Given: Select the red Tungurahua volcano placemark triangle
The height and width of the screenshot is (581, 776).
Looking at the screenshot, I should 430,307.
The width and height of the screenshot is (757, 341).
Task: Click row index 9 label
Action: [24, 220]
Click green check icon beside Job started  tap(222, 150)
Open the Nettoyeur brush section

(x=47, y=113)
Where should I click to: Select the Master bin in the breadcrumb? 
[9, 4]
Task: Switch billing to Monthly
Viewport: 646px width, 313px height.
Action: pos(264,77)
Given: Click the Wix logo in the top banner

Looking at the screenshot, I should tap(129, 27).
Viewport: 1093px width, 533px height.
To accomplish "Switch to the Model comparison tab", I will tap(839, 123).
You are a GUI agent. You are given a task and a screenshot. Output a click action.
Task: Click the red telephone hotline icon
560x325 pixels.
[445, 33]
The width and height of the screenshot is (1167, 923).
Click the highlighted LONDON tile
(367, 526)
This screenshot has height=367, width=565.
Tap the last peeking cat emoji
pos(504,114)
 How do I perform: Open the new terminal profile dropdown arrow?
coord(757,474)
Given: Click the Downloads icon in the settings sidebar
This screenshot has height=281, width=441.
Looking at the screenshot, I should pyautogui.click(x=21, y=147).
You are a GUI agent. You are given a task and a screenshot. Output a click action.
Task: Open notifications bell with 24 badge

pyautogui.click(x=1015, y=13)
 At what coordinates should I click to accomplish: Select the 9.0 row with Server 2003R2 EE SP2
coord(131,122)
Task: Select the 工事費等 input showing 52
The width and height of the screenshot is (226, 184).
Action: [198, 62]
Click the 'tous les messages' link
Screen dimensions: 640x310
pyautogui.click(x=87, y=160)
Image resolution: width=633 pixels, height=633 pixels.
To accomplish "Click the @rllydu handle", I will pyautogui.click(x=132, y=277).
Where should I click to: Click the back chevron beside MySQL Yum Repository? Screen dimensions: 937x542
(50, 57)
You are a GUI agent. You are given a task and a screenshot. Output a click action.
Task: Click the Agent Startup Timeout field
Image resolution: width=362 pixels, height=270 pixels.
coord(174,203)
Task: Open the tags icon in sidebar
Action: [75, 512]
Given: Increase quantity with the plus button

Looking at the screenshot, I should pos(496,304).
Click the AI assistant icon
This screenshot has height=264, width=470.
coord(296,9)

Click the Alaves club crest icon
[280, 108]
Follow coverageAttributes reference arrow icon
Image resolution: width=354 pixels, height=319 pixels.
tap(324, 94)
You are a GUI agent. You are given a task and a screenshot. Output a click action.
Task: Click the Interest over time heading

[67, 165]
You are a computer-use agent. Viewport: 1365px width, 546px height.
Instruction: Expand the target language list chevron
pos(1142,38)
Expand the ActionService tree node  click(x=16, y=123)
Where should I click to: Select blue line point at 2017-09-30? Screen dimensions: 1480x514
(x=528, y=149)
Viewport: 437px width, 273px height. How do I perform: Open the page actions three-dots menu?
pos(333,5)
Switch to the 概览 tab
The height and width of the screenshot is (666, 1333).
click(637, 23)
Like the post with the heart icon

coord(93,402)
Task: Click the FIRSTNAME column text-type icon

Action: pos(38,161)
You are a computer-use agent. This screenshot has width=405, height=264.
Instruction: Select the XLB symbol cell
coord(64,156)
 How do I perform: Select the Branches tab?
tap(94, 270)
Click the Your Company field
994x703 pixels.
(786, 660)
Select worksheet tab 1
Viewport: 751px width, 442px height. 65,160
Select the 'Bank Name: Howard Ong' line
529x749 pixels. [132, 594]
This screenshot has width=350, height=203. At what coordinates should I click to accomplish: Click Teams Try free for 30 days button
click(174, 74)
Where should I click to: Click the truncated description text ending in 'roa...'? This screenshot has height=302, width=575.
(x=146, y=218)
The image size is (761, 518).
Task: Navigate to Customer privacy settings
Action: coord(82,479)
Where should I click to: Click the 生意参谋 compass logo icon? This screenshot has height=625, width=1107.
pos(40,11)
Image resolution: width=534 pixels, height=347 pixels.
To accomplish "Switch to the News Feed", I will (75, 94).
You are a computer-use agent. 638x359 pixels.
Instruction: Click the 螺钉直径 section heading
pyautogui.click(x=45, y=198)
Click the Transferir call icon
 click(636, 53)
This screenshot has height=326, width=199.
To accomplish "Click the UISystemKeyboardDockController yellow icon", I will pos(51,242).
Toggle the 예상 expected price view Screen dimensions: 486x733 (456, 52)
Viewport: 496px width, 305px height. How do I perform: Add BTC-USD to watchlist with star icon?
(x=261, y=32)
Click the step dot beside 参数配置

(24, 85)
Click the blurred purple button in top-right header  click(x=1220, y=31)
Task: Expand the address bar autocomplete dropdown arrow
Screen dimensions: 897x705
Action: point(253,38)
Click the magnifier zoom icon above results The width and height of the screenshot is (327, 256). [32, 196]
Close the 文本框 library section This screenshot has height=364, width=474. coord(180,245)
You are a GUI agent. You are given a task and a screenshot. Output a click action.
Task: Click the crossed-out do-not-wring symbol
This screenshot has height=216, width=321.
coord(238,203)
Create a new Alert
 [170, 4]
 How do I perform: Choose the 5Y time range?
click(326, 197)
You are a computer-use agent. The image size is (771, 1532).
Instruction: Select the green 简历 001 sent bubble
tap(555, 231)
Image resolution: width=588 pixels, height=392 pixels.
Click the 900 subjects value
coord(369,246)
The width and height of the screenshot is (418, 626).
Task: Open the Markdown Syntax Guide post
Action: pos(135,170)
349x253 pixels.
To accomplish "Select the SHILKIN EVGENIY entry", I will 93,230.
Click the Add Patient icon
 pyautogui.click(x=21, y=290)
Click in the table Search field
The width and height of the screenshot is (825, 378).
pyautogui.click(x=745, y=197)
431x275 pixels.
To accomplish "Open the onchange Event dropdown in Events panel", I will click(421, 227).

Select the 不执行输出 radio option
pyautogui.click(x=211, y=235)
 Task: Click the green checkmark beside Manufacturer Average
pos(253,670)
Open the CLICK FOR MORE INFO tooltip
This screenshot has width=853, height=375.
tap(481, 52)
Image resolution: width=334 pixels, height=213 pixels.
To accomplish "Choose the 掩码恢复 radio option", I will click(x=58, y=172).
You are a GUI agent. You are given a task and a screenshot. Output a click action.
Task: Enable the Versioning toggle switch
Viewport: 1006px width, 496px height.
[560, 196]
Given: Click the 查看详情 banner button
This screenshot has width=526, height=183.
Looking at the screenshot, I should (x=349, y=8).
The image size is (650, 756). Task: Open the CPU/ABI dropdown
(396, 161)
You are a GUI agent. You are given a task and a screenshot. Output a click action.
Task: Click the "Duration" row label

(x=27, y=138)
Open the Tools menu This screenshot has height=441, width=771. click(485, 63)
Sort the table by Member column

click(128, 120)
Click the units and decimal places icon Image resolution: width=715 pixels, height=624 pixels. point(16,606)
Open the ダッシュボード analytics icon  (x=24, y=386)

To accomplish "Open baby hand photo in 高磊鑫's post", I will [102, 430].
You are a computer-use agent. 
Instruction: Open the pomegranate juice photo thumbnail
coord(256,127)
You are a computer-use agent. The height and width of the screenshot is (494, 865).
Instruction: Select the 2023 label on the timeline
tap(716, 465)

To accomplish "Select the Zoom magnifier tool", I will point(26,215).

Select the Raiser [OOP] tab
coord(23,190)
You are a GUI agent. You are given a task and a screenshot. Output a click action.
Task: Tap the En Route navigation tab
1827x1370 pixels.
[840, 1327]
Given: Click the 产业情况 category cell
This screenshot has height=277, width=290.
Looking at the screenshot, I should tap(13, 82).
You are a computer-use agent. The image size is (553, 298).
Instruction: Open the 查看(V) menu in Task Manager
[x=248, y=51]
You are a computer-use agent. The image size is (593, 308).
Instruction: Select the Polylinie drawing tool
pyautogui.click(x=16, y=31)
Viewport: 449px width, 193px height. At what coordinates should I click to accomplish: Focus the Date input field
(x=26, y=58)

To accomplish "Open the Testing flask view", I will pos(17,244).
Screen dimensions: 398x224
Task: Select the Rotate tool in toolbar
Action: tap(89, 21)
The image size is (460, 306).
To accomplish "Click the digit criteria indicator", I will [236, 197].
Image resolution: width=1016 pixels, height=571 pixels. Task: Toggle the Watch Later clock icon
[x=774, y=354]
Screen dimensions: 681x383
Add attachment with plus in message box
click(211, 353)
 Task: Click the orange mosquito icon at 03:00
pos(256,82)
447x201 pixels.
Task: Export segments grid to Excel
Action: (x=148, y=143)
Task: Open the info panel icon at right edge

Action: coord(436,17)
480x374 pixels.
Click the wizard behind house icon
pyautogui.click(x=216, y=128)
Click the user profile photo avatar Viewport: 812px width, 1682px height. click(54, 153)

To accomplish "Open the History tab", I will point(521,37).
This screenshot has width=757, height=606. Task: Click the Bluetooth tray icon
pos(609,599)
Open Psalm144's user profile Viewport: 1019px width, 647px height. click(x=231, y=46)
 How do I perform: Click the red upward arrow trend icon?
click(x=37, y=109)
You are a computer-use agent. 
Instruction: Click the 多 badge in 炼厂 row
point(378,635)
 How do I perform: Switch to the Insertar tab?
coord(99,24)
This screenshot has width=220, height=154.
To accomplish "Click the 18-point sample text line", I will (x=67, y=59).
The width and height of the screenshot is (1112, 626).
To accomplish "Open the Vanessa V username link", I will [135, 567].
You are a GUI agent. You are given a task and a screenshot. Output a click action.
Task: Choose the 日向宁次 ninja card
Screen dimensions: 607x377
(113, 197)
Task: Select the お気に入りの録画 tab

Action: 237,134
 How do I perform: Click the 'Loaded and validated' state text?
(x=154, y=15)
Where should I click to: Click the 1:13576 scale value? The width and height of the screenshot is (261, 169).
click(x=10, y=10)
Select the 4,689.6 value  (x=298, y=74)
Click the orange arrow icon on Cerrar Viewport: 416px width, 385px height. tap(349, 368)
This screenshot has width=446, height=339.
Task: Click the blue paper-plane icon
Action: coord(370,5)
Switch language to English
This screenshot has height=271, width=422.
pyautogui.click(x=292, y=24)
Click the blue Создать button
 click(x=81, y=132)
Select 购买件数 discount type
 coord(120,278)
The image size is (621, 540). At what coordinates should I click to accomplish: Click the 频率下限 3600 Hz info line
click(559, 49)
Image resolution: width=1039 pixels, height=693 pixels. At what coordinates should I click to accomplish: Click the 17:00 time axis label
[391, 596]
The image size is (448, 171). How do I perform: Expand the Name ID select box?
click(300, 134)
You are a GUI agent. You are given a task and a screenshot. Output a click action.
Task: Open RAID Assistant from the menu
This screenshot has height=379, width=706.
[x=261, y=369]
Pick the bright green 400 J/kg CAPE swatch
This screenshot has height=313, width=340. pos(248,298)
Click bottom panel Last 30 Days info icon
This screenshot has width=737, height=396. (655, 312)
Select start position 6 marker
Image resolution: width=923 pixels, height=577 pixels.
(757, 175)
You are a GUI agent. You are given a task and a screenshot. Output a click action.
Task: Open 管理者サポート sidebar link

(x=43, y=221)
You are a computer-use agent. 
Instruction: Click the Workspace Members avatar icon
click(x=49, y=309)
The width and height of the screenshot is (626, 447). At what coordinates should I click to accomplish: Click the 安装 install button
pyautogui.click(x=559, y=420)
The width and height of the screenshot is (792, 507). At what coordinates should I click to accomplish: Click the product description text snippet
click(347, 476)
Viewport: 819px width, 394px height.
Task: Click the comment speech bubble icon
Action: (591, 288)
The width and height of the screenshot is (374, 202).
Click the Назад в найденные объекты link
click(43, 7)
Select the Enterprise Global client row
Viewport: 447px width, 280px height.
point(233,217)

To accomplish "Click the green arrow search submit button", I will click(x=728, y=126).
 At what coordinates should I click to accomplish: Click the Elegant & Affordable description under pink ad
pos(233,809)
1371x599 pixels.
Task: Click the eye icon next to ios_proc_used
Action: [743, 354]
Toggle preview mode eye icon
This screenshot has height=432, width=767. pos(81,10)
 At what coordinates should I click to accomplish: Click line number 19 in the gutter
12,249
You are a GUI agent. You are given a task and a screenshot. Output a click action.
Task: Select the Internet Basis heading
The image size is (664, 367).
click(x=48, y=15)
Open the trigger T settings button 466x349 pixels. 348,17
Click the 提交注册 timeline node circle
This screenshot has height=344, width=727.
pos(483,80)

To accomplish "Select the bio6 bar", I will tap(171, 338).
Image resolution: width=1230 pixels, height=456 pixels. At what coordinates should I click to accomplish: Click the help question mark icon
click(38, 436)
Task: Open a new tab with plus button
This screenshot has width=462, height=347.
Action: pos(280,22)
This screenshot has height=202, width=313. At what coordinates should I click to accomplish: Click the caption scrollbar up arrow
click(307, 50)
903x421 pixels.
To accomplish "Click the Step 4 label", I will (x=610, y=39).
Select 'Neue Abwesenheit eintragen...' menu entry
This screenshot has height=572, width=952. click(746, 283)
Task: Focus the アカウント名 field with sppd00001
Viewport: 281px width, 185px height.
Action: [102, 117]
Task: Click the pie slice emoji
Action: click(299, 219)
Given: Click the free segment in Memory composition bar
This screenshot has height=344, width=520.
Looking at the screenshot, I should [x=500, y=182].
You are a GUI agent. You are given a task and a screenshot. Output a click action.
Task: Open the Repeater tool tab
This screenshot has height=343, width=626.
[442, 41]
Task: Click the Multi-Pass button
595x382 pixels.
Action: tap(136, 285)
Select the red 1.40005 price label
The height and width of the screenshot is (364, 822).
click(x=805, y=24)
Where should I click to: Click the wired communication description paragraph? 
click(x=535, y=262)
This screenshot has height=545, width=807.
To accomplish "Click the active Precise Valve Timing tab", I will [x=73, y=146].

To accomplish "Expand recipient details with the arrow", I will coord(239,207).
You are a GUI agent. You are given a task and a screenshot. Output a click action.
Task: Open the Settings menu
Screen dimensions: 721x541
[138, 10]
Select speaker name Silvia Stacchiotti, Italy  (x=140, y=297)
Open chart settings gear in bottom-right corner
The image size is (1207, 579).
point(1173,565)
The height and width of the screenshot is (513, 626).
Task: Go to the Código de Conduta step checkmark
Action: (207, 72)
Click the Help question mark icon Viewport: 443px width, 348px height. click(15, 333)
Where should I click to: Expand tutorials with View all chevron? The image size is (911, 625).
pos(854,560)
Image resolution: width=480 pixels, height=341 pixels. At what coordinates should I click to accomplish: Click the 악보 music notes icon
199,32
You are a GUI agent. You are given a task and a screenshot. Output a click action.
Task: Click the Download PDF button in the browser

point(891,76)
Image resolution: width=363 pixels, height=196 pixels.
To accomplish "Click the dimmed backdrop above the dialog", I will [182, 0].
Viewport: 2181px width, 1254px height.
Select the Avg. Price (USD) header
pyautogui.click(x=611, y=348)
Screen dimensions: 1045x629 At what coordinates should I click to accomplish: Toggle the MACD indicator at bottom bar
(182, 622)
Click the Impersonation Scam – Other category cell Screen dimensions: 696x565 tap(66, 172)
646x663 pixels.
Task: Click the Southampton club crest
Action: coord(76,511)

•••

▶ **Task item**:
Please restate, word for word, the lines of the entries that run from the first line through the one holding "Image resolution: width=633", and add nothing.

▶ **The completed task**:
Given: Select the red Tungurahua volcano placemark triangle
The height and width of the screenshot is (581, 776).
Looking at the screenshot, I should 430,307.
The width and height of the screenshot is (757, 341).
Task: Click row index 9 label
Action: [24, 220]
Click green check icon beside Job started  tap(222, 150)
Open the Nettoyeur brush section

(x=47, y=113)
Where should I click to: Select the Master bin in the breadcrumb? 
[9, 4]
Task: Switch billing to Monthly
Viewport: 646px width, 313px height.
Action: pos(264,77)
Given: Click the Wix logo in the top banner

Looking at the screenshot, I should tap(129, 27).
Viewport: 1093px width, 533px height.
To accomplish "Switch to the Model comparison tab", I will tap(839, 123).
You are a GUI agent. You are given a task and a screenshot. Output a click action.
Task: Click the red telephone hotline icon
560x325 pixels.
[445, 33]
The width and height of the screenshot is (1167, 923).
Click the highlighted LONDON tile
(367, 526)
This screenshot has height=367, width=565.
Tap the last peeking cat emoji
pos(504,114)
 How do I perform: Open the new terminal profile dropdown arrow?
coord(757,474)
Given: Click the Downloads icon in the settings sidebar
This screenshot has height=281, width=441.
Looking at the screenshot, I should pyautogui.click(x=21, y=147).
You are a GUI agent. You are given a task and a screenshot. Output a click action.
Task: Open notifications bell with 24 badge

pyautogui.click(x=1015, y=13)
 At what coordinates should I click to accomplish: Select the 9.0 row with Server 2003R2 EE SP2
coord(131,122)
Task: Select the 工事費等 input showing 52
The width and height of the screenshot is (226, 184).
Action: [198, 62]
Click the 'tous les messages' link
Screen dimensions: 640x310
pyautogui.click(x=87, y=160)
Image resolution: width=633 pixels, height=633 pixels.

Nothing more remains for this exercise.